To mark the anniversary of the September 11, 2001 terrorist attacks, the Voice of America’s (VOA) Spanish Service is airing online stories that examine how people are coping after eight years.
“9-11 had a tremendous impact all over the world, including Latin and Central America,” said Alberto Mascaro, Director of VOA Spanish. “Our series is designed to educate our viewers and listeners about the long-term legacy of the attacks on New York and Washington.” Nearly 3,000 died in the attacks.
To report the series, “9/11: Eight Years Later,” VOA sent a team of producers to New York to look at the city which experienced the deadliest terrorist attack on U.S. soil.
The stories include, “Music and 9/11,” which profiles commemorative songs composed and performed by some of the world’s most popular musicians, and “Living With Post-Traumatic Stress” – a report on the enduring psychological scars left on those who survived.

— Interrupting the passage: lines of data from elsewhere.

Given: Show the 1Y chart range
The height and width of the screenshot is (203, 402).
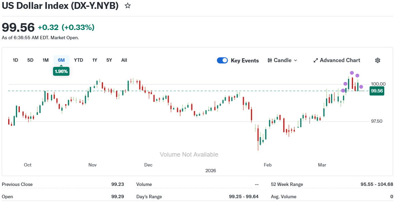Looking at the screenshot, I should (x=95, y=60).
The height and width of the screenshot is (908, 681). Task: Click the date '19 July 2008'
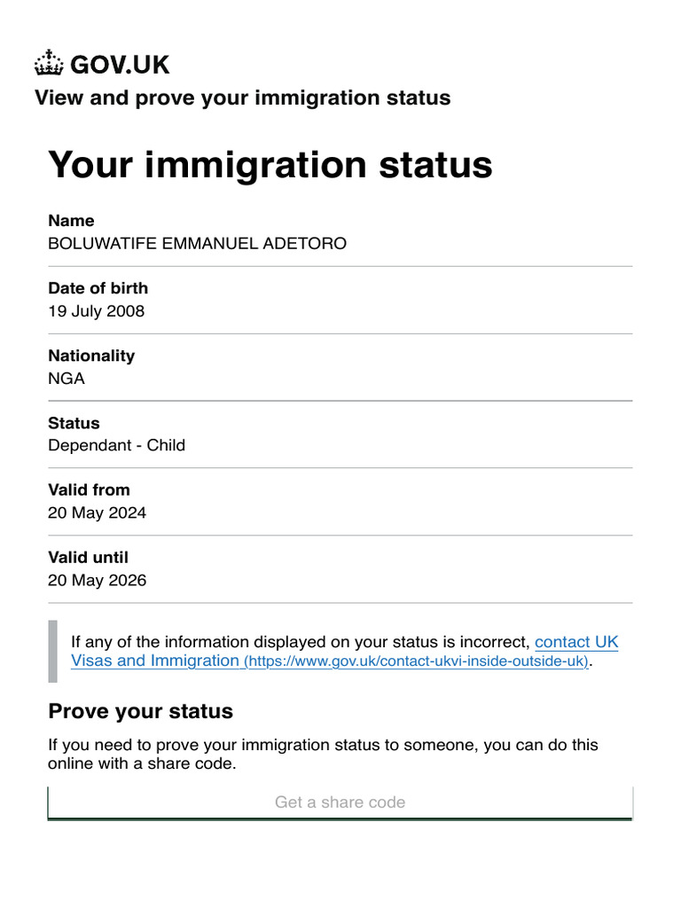point(96,311)
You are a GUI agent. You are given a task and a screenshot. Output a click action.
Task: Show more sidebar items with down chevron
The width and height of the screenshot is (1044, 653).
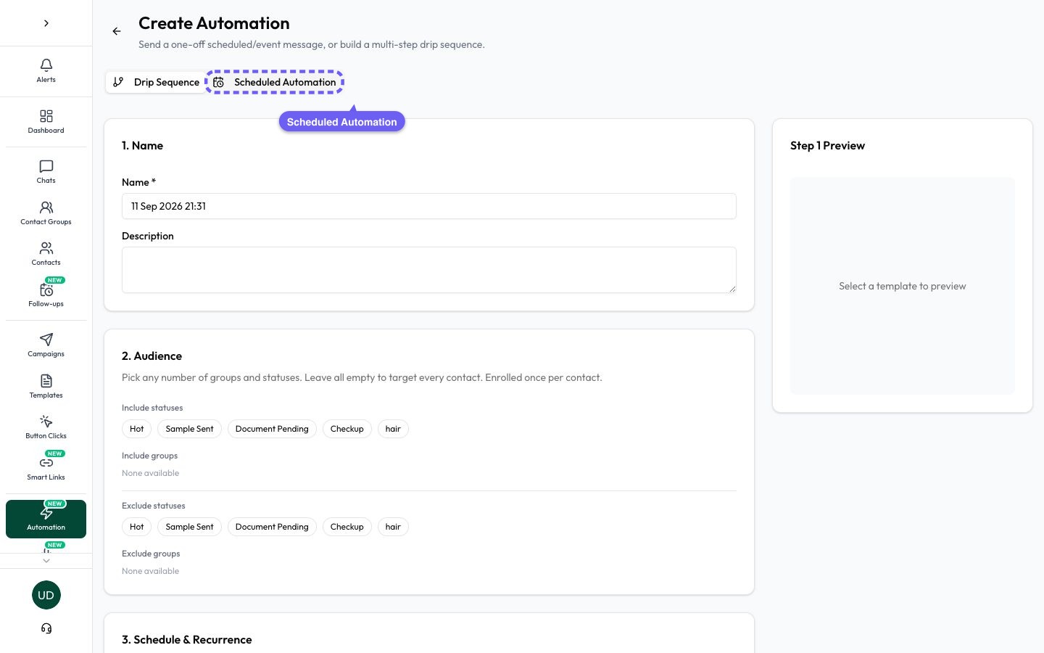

The series also looks at conspiracy theories fueled by September 11th, and how the event forever changed New York City’s architectural landscape.
The project is posted on YouTube, Facebook and Twitter and invites viewers to comment on the stories. “9/11: Eight Years Later” can be viewed at http://www1.voanews.com/spanish/news/specialreports/Septiembre_11
Other VOA divisions are also producing special reports. VOA’s South Asia Division is marking the anniversary with call-in shows, panel discussions and personal stories in Pashto, Dari, Hindi and Urdu.
The Voice of America, which first went on the air in 1942, is a multimedia international broadcasting service funded by the U.S. Government through the Broadcasting Board of Governors. VOA broadcasts more than 1,500 hours of news, information, educational, and cultural programming every week to an estimated worldwide audience of more than 134 million people. Programs are produced in 45 languages. VOA is the leading U.S. international broadcaster.